What's next (future development)
- Gang scheduling
- Preemption phase 2
- Support spot instances for Spark scheduling
- Support for Kubernetes 1.17 and later
In this version, the Apache YuniKorn (Incubating) community is focusing on improving the stability, and configuration handling The main features delivered in this release includes:
- Core scheduler cache removal YUNIKORN-317
- Logging and tracing enhancement using OpenTracing YUNIKORN-387
- Kubernetes API upgrade to 1.16 YUNIKORN-373
- Application tracking API and CRD YUNIKORN-201
- Application and task priority support YUNIKORN-1
- Web UI refurbishment YUNIKORN-320
v0.9.0 (28 August 2020)
This release ships a number of improvements focussed on the user experience.
Resource Quota Management
This version YuniKorn provides a seamless way to manage resource quota for a Kubernetes cluster, it can work as an alternative to the namespace resource quota. There are 2 main advantages of using this feature comparing to the namespace resource quota:
- The namespace resource quota is counting resources at the admission phase, irrespective of the pod is using the resources or not. This can lead up to issues that the namespace resources could not be efficiently used.
- The namespace resource quota is flat, it doesn't support hierarchy resource quota management.
- The resource quota admission controller rejects the pods as long as it goes over the quota, this increases the complexity of the client side code.
By using the resource quota management provided by YuniKorn, it is more efficient, seamlessly setup and it provides the job queue to handle common scheduling ordering requirements.
Job Ordering Policy: StateAware (optimized FIFO)
StateAware app sorting policy orders jobs in a queue in FIFO order, and schedule them one by one on conditions.
The condition is to wait for the application enters a runnable state. This avoids the common race condition while submitting
lots of batch jobs, e.g Spark, to a single namespace (or cluster). By enforcing the certain ordering of jobs, it also improves
the scheduling of jobs to be more predictable. More explanation of this feature can be found in doc here.

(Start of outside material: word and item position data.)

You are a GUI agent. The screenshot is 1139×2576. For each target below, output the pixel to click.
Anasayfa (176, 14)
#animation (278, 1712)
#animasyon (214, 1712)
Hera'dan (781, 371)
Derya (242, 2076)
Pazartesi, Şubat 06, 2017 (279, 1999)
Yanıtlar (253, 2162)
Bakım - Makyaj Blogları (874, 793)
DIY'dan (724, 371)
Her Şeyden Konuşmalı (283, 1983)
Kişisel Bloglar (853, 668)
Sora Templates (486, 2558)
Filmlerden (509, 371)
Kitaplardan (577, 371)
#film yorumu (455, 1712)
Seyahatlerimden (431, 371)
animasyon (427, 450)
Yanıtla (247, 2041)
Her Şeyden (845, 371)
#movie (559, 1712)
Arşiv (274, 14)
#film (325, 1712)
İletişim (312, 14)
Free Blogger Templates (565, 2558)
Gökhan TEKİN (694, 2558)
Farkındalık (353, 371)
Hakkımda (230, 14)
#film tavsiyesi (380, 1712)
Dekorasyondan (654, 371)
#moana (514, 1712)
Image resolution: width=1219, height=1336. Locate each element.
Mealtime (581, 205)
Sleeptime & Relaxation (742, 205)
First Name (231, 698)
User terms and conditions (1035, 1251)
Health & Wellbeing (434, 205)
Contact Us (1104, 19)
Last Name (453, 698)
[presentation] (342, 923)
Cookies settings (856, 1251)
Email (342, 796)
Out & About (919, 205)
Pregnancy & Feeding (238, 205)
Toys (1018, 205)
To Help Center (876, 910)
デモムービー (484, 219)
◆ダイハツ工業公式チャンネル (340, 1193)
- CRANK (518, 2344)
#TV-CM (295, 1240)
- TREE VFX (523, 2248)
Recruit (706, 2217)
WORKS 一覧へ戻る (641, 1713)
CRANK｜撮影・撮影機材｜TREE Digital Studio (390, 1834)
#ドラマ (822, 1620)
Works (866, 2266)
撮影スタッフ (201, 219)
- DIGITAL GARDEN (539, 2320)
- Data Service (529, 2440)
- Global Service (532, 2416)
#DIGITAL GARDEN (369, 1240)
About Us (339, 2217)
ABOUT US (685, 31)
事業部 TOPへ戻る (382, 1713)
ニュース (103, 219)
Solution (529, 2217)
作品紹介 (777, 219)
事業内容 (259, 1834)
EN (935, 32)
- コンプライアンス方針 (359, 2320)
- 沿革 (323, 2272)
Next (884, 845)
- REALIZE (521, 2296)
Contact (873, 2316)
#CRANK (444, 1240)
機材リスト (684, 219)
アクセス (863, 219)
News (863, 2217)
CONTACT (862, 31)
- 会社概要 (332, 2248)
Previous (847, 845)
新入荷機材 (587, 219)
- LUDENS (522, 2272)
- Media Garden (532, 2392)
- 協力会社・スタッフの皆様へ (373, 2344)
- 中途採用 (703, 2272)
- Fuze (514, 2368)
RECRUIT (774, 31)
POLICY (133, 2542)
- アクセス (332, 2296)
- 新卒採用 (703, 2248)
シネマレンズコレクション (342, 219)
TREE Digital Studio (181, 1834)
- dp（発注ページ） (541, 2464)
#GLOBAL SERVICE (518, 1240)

Work with the cluster-autoscaler
In this release, YuniKorn has been tested heavily to work nicely with the Kubernetes cluster-autoscaler. It brings the maximum elasticity to the Kubernetes cluster by working efficiently with the cluster-autoscaler. Some bugs are fixed and some improvements are done in this release.
Even cache system
In this release, an efficient even cache system is added into the scheduler. This system caches some key scheduling events in a memory store and publishes them to Kubernetes event system when needed. More scheduling events are visible directly from Kubernetes by using kubectl command. This helps to improve the usability and debuggability a lot.
More comprehensive web UI
YuniKorn UI provides a better centralized view for resource management. An nodes page has been added to the UI, to display the detailed nodes info in the cluster. The apps page has been enhanced, it now provides a search box to search apps by queue or application ID.
v0.8.0 (4 May 2020)
This release ships a fully functional resource scheduler for Kubernetes with a number of useful features that empower to run Big Data workloads on K8s. See more at Release Notes.
- Communication protocols between RM and scheduler-shim.
- gRPC interfaces.
- Scheduler plugin interfaces.
- Hierarchy queues with min/max resource quotas.
- Resource fairness between queues, users and apps.
- Cross-queue preemption based on fairness.
- Fair/Bin-packing scheduling policies.
- Placement rules (auto queue creation/mapping).
- Customized resource types (like GPU) scheduling support.
- Rich placement constraints support.
- Automatically map incoming container requests to queues by policies.
- Node partition: partition cluster to sub-clusters with dedicated quota/ACL management.
- Configuration hot-refresh.
- Stateful recovery.
- Metrics framework.
- Support K8s predicates. Such as pod affinity/anti-affinity, node selectors.
- Support Persistent Volumes, Persistent Volume Claims, etc.
- Load scheduler configuration from configmap dynamically (hot-refresh).
- 3rd Operator/controller integration, pluggable app discovery.
- Helm chart support.
- Cluster overview page with brief info about the cluster.
- Read-only application view, including app info and task breakdown info.
- Read-only queue view, displaying queue structure, queue resource, usage info dynamically.